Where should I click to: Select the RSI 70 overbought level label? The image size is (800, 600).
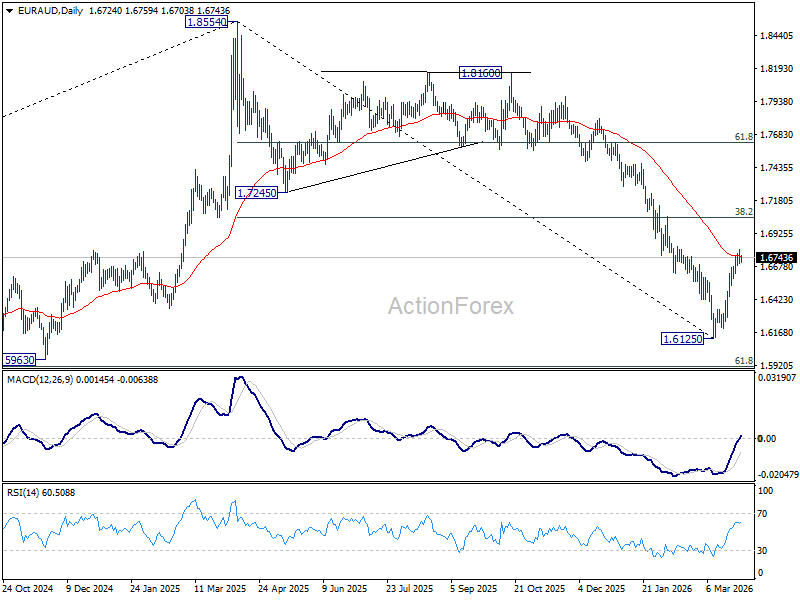[x=762, y=514]
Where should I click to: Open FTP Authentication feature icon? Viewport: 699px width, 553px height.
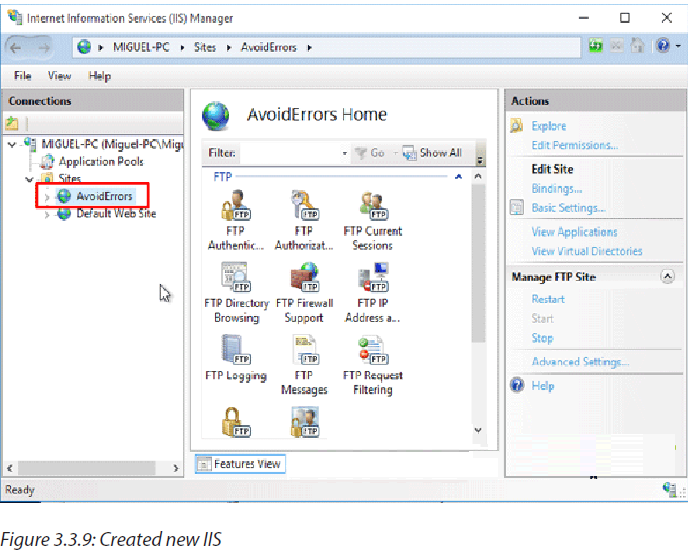point(236,220)
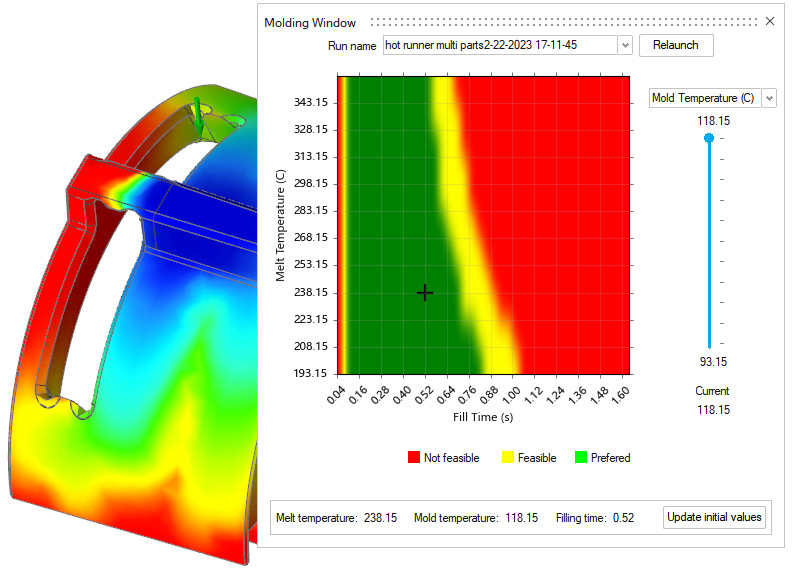Click the red Not feasible legend swatch
This screenshot has height=580, width=797.
[x=413, y=458]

◆ Given task ◆
Can you give every line of the data above as a JSON list of strings, one string per line, without blank lines and without the pictures?

◆ Problem solution ◆
[
  "Where should I click to: Select the RSI 70 overbought level label? The image size is (800, 600).",
  "[x=762, y=514]",
  "Where should I click to: Open FTP Authentication feature icon? Viewport: 699px width, 553px height.",
  "point(236,220)",
  "Click the red Not feasible legend swatch",
  "This screenshot has height=580, width=797.",
  "[x=413, y=458]"
]